• _Exercise instructions_
Your task is to copy every line of the entries that holds the word "computer".

• _Provided material_
---
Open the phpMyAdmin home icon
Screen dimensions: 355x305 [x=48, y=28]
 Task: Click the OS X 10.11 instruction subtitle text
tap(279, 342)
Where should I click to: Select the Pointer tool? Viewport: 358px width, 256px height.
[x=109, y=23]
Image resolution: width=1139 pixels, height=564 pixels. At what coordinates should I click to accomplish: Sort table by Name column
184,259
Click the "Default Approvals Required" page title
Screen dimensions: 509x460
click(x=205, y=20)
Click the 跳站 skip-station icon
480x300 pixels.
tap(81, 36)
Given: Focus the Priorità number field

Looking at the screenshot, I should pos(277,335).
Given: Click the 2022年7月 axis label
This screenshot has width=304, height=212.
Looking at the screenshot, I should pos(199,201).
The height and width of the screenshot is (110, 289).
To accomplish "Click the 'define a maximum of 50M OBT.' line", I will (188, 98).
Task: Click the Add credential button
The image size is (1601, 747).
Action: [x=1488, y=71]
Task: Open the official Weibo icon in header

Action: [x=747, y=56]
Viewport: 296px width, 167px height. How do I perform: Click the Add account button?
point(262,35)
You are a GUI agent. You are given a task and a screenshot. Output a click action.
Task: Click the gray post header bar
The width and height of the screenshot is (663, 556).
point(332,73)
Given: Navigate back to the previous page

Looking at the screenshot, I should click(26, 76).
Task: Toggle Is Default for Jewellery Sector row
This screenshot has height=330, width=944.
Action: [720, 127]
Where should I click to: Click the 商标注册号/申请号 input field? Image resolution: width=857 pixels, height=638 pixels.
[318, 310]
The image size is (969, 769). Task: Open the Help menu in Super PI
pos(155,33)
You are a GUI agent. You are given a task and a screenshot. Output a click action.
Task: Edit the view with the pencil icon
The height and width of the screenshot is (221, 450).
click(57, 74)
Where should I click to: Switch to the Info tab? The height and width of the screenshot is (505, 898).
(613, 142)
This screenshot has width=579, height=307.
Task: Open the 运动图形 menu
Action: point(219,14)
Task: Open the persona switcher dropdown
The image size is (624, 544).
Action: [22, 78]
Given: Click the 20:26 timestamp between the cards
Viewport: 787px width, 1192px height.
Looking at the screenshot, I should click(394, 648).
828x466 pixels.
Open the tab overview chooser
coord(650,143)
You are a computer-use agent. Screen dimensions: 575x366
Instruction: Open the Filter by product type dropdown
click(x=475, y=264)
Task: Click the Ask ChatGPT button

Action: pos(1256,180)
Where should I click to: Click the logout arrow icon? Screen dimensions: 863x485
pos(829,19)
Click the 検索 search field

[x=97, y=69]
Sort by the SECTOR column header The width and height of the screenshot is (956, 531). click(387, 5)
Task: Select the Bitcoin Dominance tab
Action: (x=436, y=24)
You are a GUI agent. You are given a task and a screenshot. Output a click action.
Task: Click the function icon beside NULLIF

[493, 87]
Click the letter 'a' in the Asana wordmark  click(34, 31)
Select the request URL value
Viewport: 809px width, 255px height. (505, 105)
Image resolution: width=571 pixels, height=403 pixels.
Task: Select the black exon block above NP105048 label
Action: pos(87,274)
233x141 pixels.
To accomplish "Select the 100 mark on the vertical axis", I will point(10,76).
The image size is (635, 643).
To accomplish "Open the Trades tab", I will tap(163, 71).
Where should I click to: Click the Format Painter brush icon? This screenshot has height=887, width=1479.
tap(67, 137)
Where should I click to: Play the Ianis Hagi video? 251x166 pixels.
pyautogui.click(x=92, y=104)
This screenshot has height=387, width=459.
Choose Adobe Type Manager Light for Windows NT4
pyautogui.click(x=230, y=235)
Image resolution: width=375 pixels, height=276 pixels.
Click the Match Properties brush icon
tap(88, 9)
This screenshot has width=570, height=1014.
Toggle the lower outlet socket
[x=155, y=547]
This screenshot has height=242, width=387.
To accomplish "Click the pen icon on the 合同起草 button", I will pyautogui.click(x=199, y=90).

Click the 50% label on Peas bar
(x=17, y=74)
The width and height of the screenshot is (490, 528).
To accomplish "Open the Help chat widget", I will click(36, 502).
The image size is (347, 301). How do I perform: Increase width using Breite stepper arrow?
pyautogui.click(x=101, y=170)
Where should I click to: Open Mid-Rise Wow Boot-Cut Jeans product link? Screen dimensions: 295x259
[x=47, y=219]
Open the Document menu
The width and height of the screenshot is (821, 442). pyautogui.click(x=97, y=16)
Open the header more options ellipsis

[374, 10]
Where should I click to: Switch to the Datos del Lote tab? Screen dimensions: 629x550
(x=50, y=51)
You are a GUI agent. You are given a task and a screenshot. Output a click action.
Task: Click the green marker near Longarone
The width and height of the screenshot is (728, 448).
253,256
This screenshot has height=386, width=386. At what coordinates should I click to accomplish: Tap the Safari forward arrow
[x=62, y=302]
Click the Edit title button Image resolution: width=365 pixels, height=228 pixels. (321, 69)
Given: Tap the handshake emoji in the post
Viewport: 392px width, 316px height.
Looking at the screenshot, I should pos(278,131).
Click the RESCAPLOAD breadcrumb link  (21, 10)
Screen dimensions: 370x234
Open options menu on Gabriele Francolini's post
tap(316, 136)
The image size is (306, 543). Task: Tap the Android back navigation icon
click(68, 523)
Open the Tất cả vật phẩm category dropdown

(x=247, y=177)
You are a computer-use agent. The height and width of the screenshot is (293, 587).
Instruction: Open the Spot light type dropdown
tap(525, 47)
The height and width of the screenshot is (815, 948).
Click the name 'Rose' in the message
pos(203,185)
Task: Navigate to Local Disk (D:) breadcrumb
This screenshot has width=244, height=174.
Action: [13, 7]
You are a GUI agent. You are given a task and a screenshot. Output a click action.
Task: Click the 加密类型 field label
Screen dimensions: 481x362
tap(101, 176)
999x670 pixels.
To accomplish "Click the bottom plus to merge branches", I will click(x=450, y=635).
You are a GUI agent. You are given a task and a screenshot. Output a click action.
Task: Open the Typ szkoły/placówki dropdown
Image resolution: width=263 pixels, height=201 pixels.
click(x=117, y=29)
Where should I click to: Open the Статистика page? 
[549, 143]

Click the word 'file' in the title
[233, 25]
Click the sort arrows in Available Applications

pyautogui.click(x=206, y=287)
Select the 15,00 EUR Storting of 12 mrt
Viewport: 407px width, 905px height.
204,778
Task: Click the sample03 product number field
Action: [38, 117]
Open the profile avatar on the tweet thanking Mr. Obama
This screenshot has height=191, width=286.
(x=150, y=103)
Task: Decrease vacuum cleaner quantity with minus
---
• _Written solution_
You are a computer-use agent. Screen dimensions: 575x366
You are a computer-use agent. The height and width of the screenshot is (293, 587).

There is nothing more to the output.